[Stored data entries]
************

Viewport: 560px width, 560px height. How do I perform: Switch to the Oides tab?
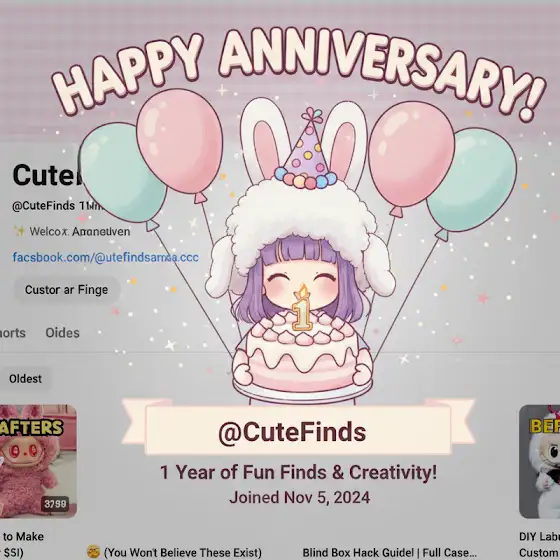pos(62,333)
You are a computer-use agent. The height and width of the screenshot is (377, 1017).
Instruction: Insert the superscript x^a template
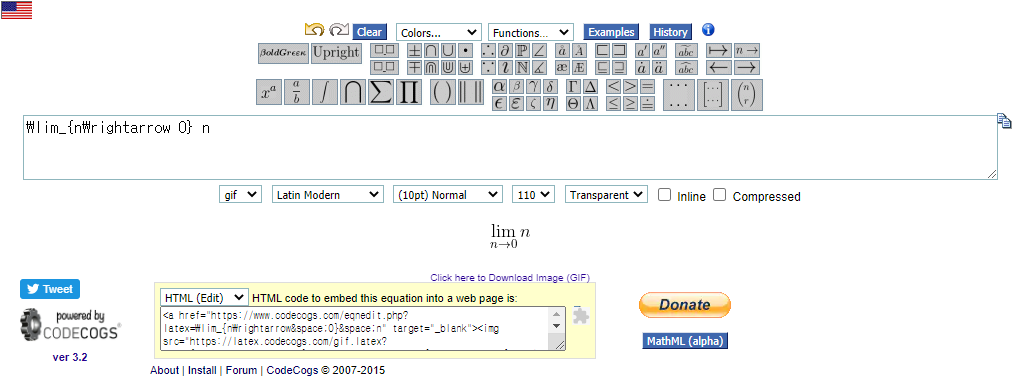click(269, 92)
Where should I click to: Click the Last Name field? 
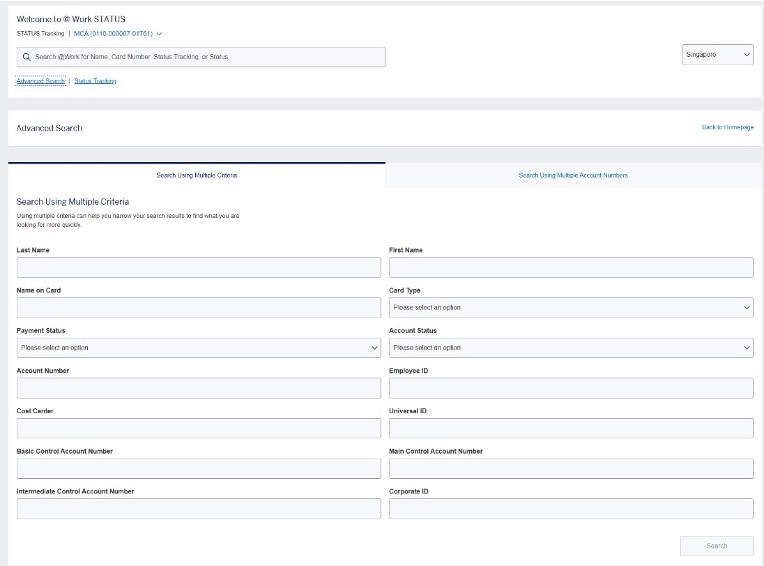tap(198, 267)
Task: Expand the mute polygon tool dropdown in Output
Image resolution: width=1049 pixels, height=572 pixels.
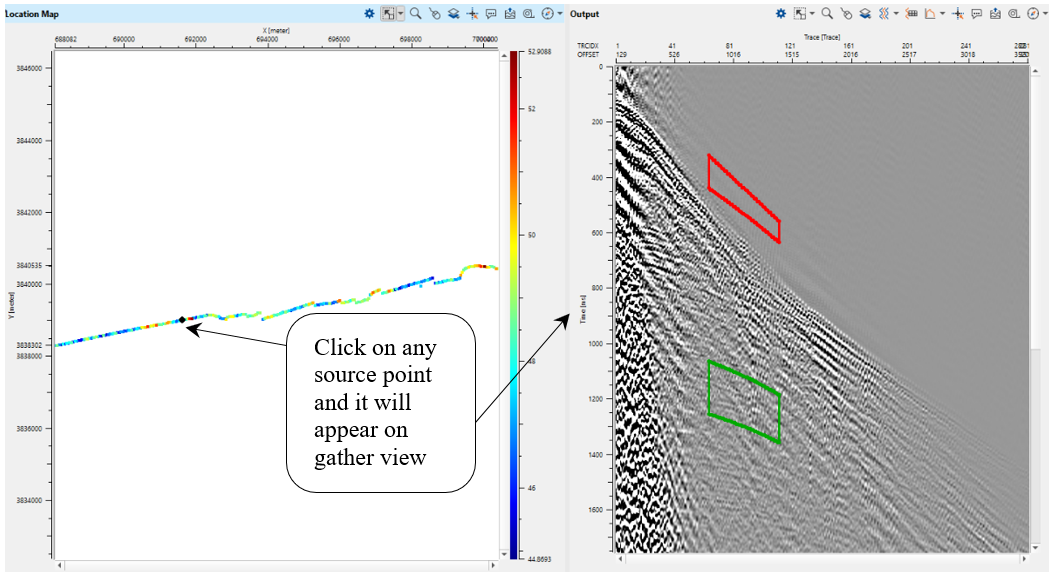Action: (943, 14)
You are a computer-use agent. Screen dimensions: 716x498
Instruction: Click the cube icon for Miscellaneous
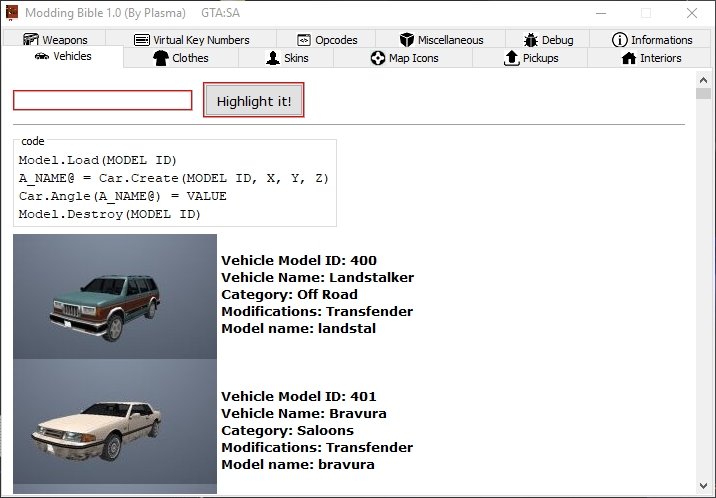coord(406,40)
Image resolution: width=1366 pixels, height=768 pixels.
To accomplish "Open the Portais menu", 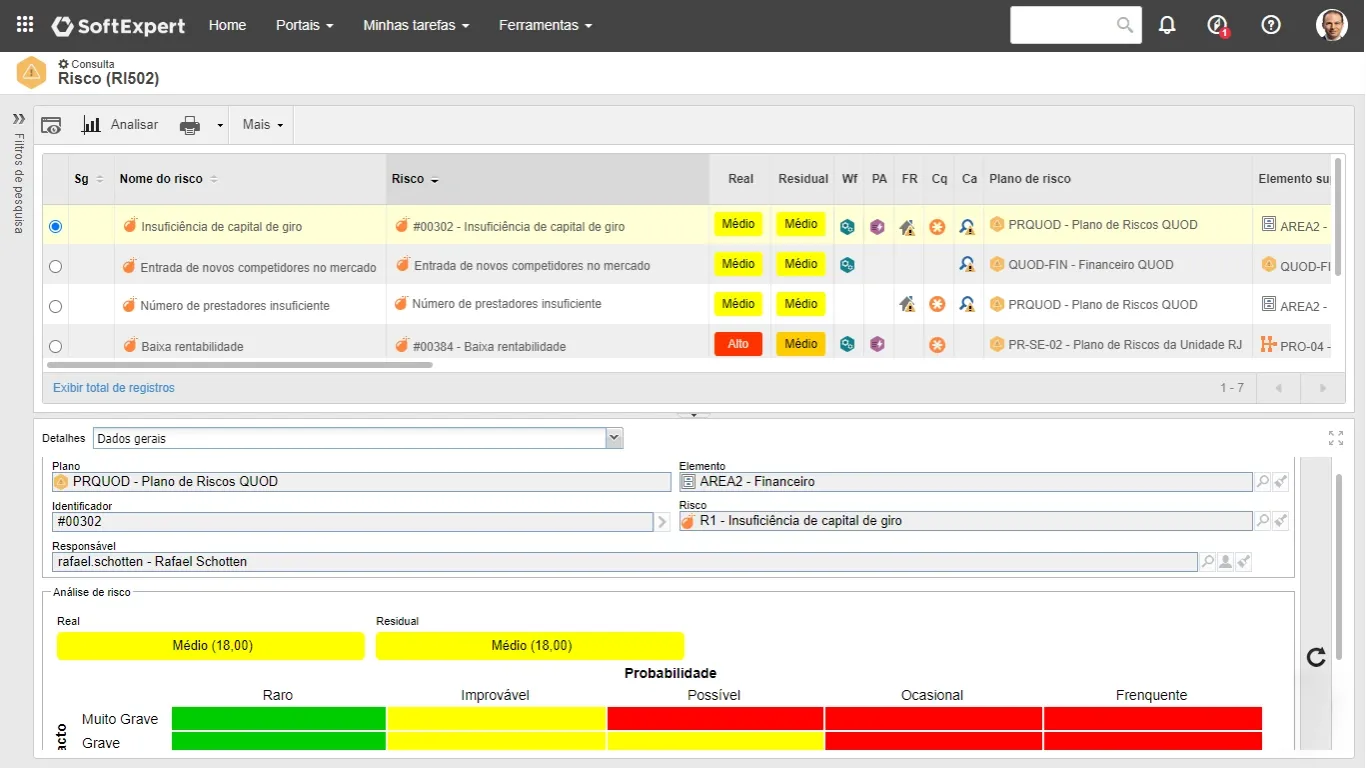I will pos(304,25).
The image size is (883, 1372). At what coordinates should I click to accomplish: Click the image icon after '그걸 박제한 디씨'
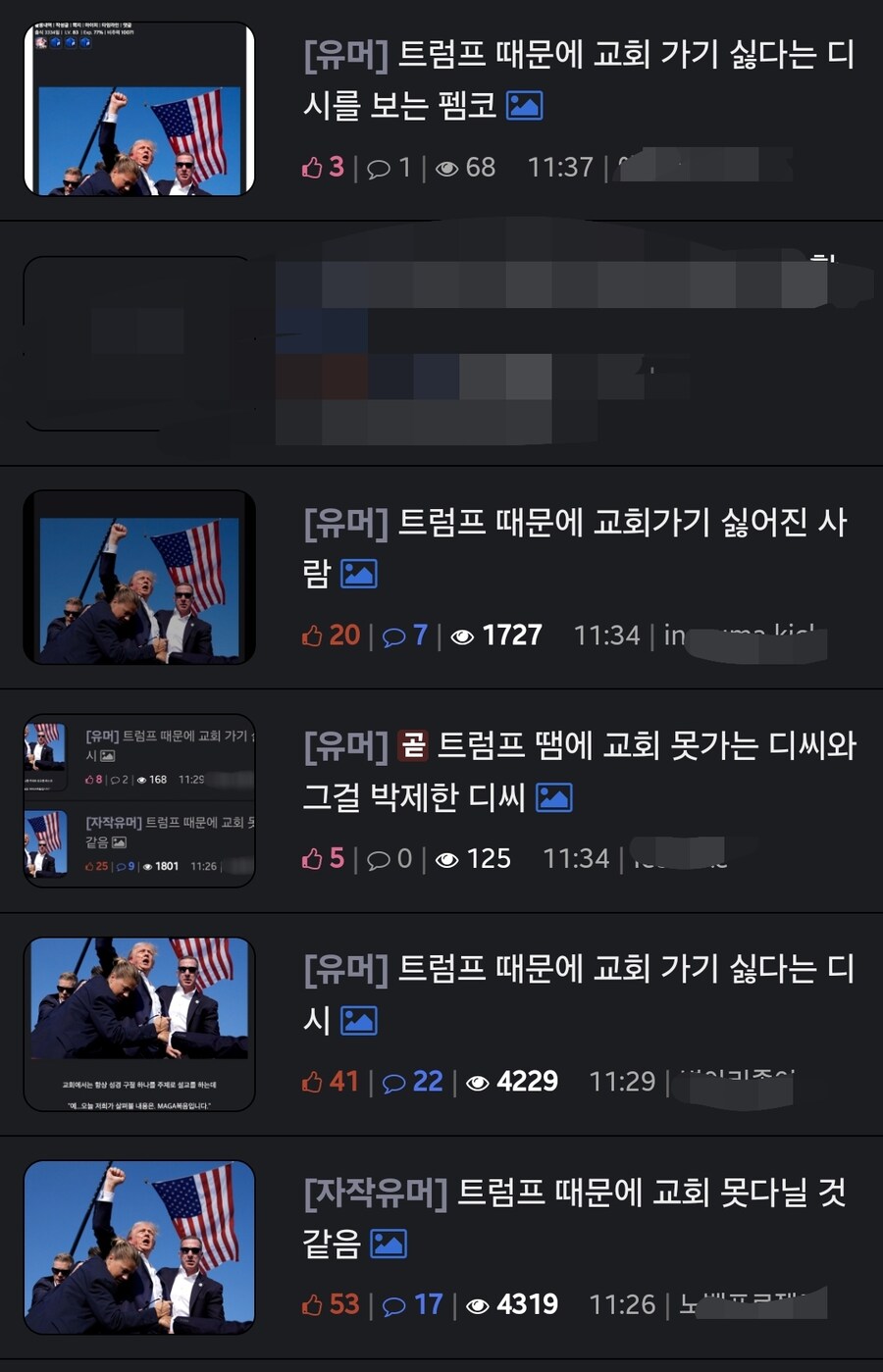tap(553, 797)
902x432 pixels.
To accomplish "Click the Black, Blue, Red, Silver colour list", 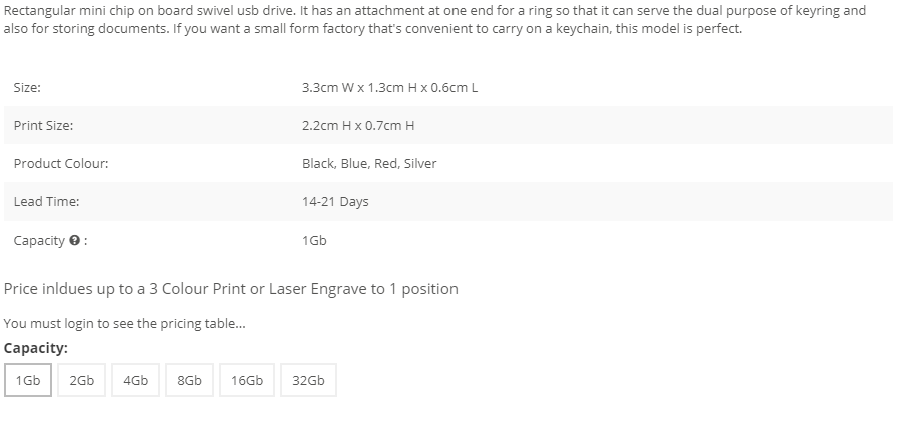I will (369, 163).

************

## [The problem]
Copy out the data from its start through the line containing "tap(198, 267)", including that line, and leave out the pictures.

## [Exercise output]
Viewport: 560px width, 560px height. How do I perform: Switch to the Oides tab?
pos(62,333)
You are a computer-use agent. The height and width of the screenshot is (377, 1017).
Instruction: Insert the superscript x^a template
click(269, 92)
Where should I click to: Click the Last Name field? 
tap(198, 267)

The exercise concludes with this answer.